Andrew Farmer

No. 50 – San Francisco 49ers
- Position: Linebacker
- Roster status: Injured reserve

Personal information
- Born: April 19, 2000 (age 26) Jacksonville, Florida, U.S.
- Listed height: 6 ft 4 in (1.93 m)
- Listed weight: 250 lb (113 kg)

Career information
- High school: First Coast (Jacksonville)
- College: Lane (2018–2022)
- NFL draft: 2023: undrafted

Career history
- Los Angeles Chargers (2023); Denver Broncos (2024)*; San Francisco 49ers (2025–present);
- * Offseason or practice squad member only

Career NFL statistics as of 2024
- Total tackles: 3
- Stats at Pro Football Reference

= Andrew Farmer (American football) =

American football player (born 2000)

Andrew Farmer II (born April 19, 2000) is an American professional football linebacker for the San Francisco 49ers of the National Football League (NFL). He played college football for the Lane Dragons.

==College career==
Farmer attended and played college football at Lane College. In Farmer's college career, he notched 140 tackles and 19.5 sacks.

==Professional career==

Pre-draft measurables
| Height | Weight | Arm length | Hand span | Wingspan | 40-yard dash | 10-yard split | 20-yard split | 20-yard shuttle | Three-cone drill | Vertical jump | Broad jump | Bench press |
| 6 ft 3 in (1.91 m) | 250 lb (113 kg) | 32+1⁄4 in (0.82 m) | 10+1⁄8 in (0.26 m) | 6 ft 7+1⁄8 in (2.01 m) | 4.79 s | 1.68 s | 2.68 s | 4.59 s | 7.72 s | 38 in (0.97 m) | 10 ft 5 in (3.18 m) | 25 reps |
All values from NFL HBCU Combine/Pro Day

=== Los Angeles Chargers ===
Farmer signed as an undrafted free agent with the Los Angeles Chargers. He was waived following final roster cuts on August 29, 2023 and subsequently signed to the practice squad. He made his NFL debut in Week 4 against the Las Vegas Raiders. On November 22, Farmer was signed to the active roster following an injury to Joey Bosa.

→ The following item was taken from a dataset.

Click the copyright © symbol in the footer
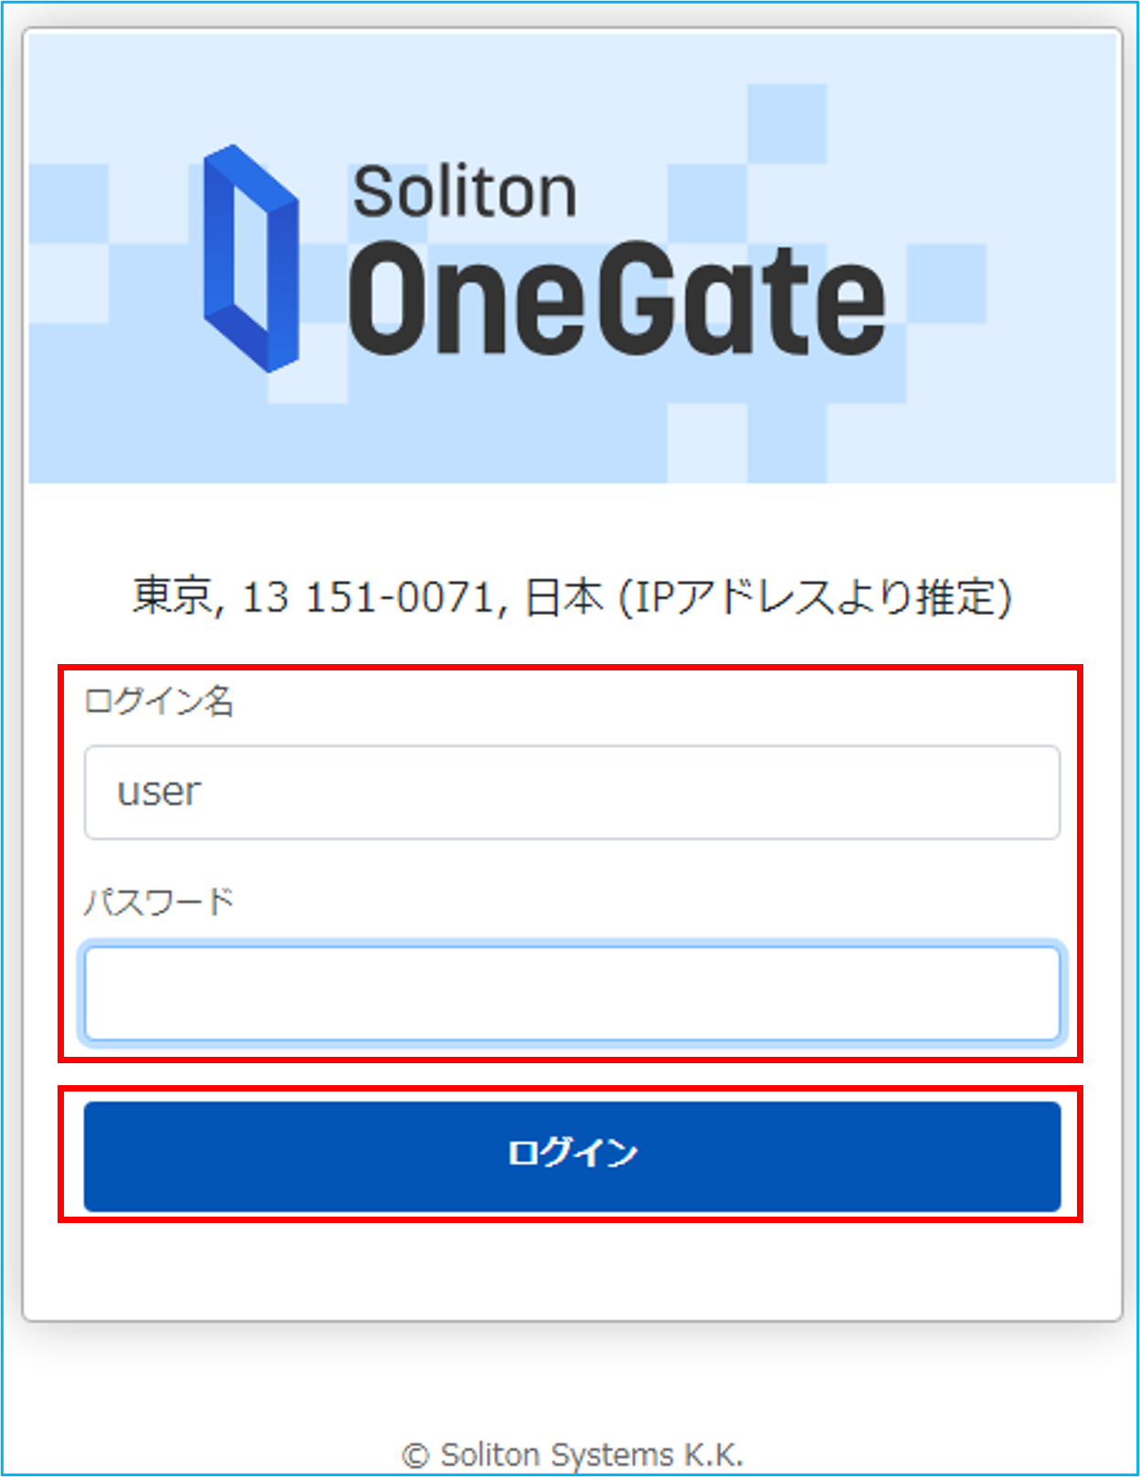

On August 27, 2024, Farmer was waived by the Chargers and re-signed to the practice squad, but released a few days later.

=== Denver Broncos ===
On September 17, 2024, Farmer was signed to the Denver Broncos' practice squad. He signed a reserve/future contract with Denver on January 13, 2025. On August 25, Farmer was waived by the Broncos.

===San Francisco 49ers===
On November 5, 2025, Farmer signed with the San Francisco 49ers' practice squad. On January 20, 2026, he signed a reserve/futures contract with San Francisco. On July 29, Farmer was waived by the 49ers with an injury designation and reverted to injured reserve the following day.